Third, configure the WiFi SSID, WiFi password, and target server address.

$ idf.py menuconfig
    Serial flasher config  ---> 
    Partition Table  ---> 
    Example Configuration  ---> 
    ...

After running idf.py menuconfig, select Example Configuration ---> and configure the following options:

(myssid) WiFi SSID
(mypassword) WiFi Password
(demo.rtio.mkrainbow.com) RTIO Service HOST
(17017) RTIO Service PORT

Fourth, compile the project, which should show a successful compilation message.

$ idf.py build
#...
Successfully created esp32c6 image.
#...
Project build complete. To flash, run:
 idf.py flash

Fifth, connect the development board’s USB port (type-c with “UART” marking) to the Windows host and begin flashing with the following command. Note that you need to map the board’s USB to WSL. For details, see 4.2. WSL Connect USB Devices.

$ idf.py flash

# ...
Writing at 0x00008000... (100 %)
Wrote 3072 bytes (103 compressed) at 0x00008000 in 0.0 seconds (effective 508.7 kbit/s)...
Hash of data verified.

If the flashing is successful, you can monitor the device logs. The following log indicates that both WiFi and RTIO server connections were successful.

I (7265) wifi station: got ip:192.168.xxx.xxx
I (7265) wifi station: connected to ap SSID: xxx password: xxx
# ...
[INFO] [RTIO] [7479] [core_rtio.c:481 connectRTIOServer] Device verification successful.

3.3. Sending Requests via `curl` to Switch LED

Base64 encode the “on” and “off” parameters.

$ echo -n "on" | base64
b24=
$ echo -n "off" | base64
b2Zm

Execute the following command in WSL to turn on the LED.

curl http://localhost:17917/cfa09baa-4913-4ad7-a936-3e26f9671b10 -d '{"method":"copost", "uri":"/switch","id":1234,"data":"b24="}'

Execute the following command to turn off the LED.

curl http://localhost:17917/cfa09baa-4913-4ad7-a936-3e26f9671b10 -d '{"method":"copost", "uri":"/switch","id":1234,"data":"b2Zm"}'

Observe the LED status on the development board (Appendix 3: Showcase). The key logs are as follows.

[INFO] [RTIO_SWITCH] [739574] [rtio_switch.c:51 uriSwitch] Handling the copost req with uri=/switch, pReqData=on.
[INFO] [RTIO_SWITCH] [746024] [rtio_switch.c:51 uriSwitch] Handling the copost req with uri=/switch, pReqData=off.

4.1. WSL Network Configuration

First, ensure that the Windows host network is set to “Private” instead of “Public”. If set to public, the Windows firewall will restrict LAN traffic.

Open Windows Settings, go to "Network and Internet" page, click on "Properties" at the top, and select "Private network".

Second, open port 17017 for RTIO service in the firewall. Open Windows PowerShell with administrator privileges and execute the following command.

netsh advfirewall firewall add rule name="17017 for RTIO" protocol=TCP localport=17017 dir=in action=allow

If you want to test the network with Ping, Windows may have “ICMP Echo” disabled by default. You can add the following rule.

**DATASET EXCERPT**:
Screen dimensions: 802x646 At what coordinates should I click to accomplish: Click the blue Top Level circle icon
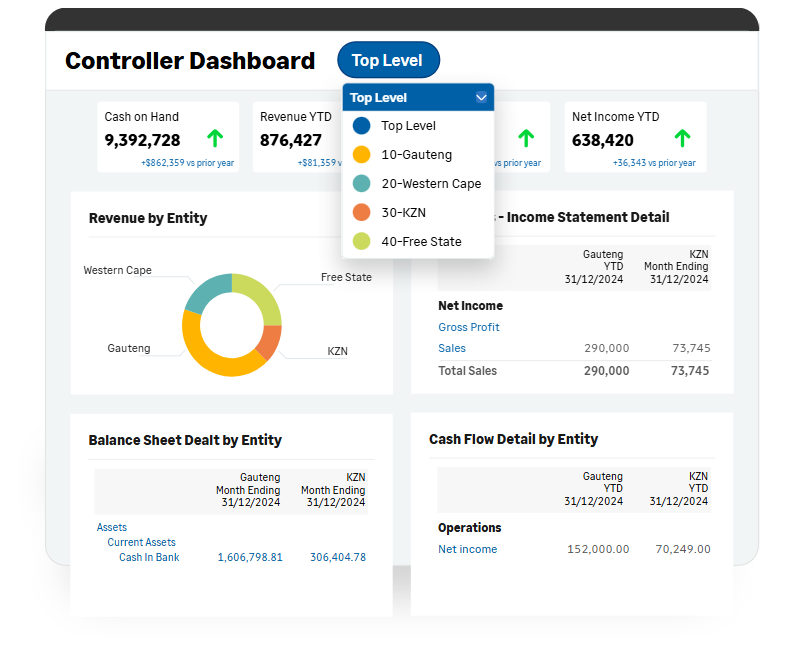click(361, 126)
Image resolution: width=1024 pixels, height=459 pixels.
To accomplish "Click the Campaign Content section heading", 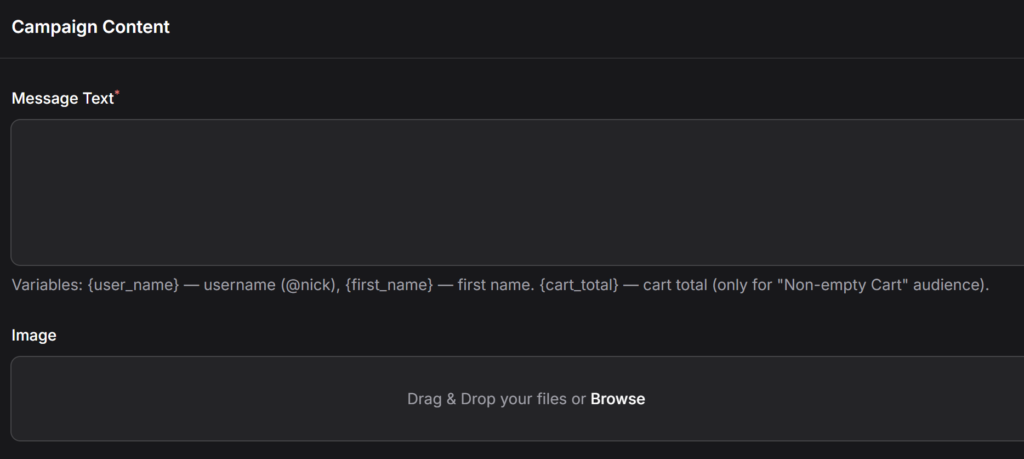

**STATED PROBLEM A**: According to the RTIO setup guide, which network type should the Windows host be set to so the firewall doesn't restrict LAN traffic?
**STATED PROBLEM B**: Continue the RTIO setup guide from its final line.

**RESULT A**: Private

**RESULT B**:
netsh advfirewall firewall add rule name="ICMP for RTIO" protocol=ICMPV4 dir=in action=allow

Third, port forwarding. Forward the development board’s request to WSL. (WSL uses the default network model, but you can try other network modes such as Mirrored mode networking and skip the following steps.)

Get the WSL IP address.

> wsl --list --running
Ubuntu-22.04

> wsl -d Ubuntu-22.04  hostname -

I
172.22.3.95

Using “172.22.3.95” as an example, replace it with your own address. Run the following command for port forwarding.

netsh interface portproxy add v4tov4 listenaddress=0.0.0.0 listenport=17017 connectaddress=172.22.3.95 connectport=17017

You can check the port forwarding with the following command.

netsh interface portproxy show all

4.2. WSL Connect USB Devices

For detailed information, refer to: Install the USBIPD-WIN project.

Install usbipd. Open Windows PowerShell with administrator privileges and run the following command.

winget install --interactive --exact dorssel.usbipd-win

Connect the development board and use usbipd to list devices.

> usbipd list
Connected:
BUSID  VID:PID    DEVICE                                                        STATE
1-10   0b05:1939  AURA LED Controller, USB Input Device                         Not shared
5-3    10c4:ea60  Silicon Labs CP210x USB to UART Bridge (COM5)                Not shared

Attach the device to WSL. The ESP32-C6-DevKitC-1 USB device is “Silicon Labs CP210x USB to UART Bridge”, and the BUSID is “5-3”.

> usbipd bind --busid 5-3

> usbipd list
Connected:
BUSID  VID:PID    DEVICE                                                        STATE
1-10   0b05:1939  AURA LED Controller, USB Input Device                         Not shared
5-3    10c4:ea60  Silicon Labs CP210x USB to UART Bridge (COM5)                Shared

> usbipd attach --wsl --busid 5-3
usbipd: info: Using WSL distribution 'Ubuntu-22.04' to attach; the device will be available in all WSL 2 distributions.

The successful addition will be shown as above. In WSL, you can check for the device.

$ lsusb
Bus 001 Device 002: ID 10c4:ea60 Silicon Labs CP210x UART Bridge

$ ls /dev/ttyUSB0
/dev/ttyUSB0

/dev/ttyUSB0 can now be used for firmware flashing.

5. Appendix 2: End of Experiment (Optional)

5.1. Restore WSL Network Settings

Open Windows PowerShell with administrator privileges and run the following commands.

To close port forwarding.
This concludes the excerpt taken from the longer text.